The optional Suspension Package, which is sport-tuned and features Bilstein shocks and a limited-slip differential, was a bargain at $500.
Road & Track

If you're looking for a Miata to use as a daily commuter and don't mind ponying up roughly $2000 extra for the PRHT version to get a little extra comfort and security, do it.
Motor Trend

When it comes to features, 'no frills' is the operative term with respect to the 2011 MX-5 Miata. That's true in its lower Sport or Touring forms, but the Miata can feel well-equipped, if not luxurious, in top Grand Touring trims.

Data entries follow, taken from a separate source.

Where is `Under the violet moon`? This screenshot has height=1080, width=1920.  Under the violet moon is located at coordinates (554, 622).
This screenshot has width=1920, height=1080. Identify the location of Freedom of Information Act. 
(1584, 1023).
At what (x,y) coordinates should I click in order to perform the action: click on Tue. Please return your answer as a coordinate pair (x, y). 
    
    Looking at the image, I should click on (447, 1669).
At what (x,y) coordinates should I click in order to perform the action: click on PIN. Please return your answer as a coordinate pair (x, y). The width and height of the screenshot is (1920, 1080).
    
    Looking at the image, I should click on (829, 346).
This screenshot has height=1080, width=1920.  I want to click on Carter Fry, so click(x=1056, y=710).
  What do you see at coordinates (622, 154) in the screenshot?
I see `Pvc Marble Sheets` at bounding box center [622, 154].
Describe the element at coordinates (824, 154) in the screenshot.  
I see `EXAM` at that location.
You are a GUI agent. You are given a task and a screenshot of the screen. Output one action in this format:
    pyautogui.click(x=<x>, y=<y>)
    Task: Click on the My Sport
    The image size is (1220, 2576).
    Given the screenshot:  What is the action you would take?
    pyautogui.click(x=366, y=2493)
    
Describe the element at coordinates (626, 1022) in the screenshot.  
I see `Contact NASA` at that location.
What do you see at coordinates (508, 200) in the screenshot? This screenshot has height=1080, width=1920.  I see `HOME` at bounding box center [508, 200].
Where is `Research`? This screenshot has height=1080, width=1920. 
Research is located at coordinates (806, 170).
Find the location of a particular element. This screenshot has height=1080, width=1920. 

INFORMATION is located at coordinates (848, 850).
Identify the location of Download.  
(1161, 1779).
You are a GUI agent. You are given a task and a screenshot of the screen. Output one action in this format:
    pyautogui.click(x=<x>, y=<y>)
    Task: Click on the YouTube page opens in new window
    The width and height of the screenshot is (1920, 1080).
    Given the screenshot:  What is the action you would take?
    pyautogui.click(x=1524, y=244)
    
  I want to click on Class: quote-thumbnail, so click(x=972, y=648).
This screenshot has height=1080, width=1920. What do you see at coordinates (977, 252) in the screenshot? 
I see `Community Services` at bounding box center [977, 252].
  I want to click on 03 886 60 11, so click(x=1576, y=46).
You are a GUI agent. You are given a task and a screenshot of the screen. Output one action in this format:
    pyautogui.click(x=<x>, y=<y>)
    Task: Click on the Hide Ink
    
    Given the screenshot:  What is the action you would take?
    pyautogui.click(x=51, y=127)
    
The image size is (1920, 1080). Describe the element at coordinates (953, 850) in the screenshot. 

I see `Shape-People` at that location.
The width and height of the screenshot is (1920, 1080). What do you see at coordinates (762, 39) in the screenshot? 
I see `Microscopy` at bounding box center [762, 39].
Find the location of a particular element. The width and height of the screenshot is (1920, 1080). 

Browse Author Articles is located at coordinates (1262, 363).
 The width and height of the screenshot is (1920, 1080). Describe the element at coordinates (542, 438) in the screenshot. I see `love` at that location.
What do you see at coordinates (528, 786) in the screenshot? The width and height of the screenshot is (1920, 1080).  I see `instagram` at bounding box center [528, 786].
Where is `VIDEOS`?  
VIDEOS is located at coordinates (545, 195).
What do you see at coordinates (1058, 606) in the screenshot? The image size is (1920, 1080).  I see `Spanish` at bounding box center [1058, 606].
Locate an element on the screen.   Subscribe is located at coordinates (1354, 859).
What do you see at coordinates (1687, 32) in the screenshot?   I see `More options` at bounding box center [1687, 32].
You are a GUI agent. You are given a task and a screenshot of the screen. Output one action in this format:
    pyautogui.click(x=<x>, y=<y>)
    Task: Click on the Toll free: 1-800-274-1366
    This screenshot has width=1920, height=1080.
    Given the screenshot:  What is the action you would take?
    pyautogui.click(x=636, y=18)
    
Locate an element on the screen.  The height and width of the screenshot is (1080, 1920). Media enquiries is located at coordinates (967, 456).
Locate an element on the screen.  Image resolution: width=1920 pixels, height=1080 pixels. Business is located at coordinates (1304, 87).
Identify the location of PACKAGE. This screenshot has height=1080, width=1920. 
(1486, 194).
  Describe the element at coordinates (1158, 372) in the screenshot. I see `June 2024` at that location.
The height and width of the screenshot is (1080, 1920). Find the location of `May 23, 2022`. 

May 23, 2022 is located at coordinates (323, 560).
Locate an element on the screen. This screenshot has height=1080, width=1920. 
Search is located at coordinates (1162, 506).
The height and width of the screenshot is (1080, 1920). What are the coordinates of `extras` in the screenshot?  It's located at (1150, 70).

Standard equipment, at least in terms of comforts, is about on par with that of budget-conscious small cars; features on all models include power windows, power mirrors, a CD player, and tilt steering. Touring models include upgraded wheels and tires, a trip computer, keyless entry, and cruise control, while Grand Touring models add leather trim, heated seats, and automatic climate control, among other features. Options include the six-speed automatic, Sirius Satellite Radio, steering-wheel audio controls, and a sport suspension.

Even for 2011, Mazda Miata continues to lack some popular (and, some would argue, safety-oriented) features such as a Bluetooth hands-free interface, as well as tech features like a navigation system.

One of the most clever features available on the Miata line continues to be the Power Retractable Hard Top (PRHT), a separate model that weighs just 80 pounds more than the standard soft-top roadster. The top takes just 12 seconds to fold away, so the effect on performance is minimal.

The optional Bose audio system available on the MX-5 actually adjusts its equalization and settings depending on whether the top is up or down.


The 2011 Mazda MX-5 embodies a keep-it-simple ethic, though some will be put off by the lack of some essentials like Bluetooth.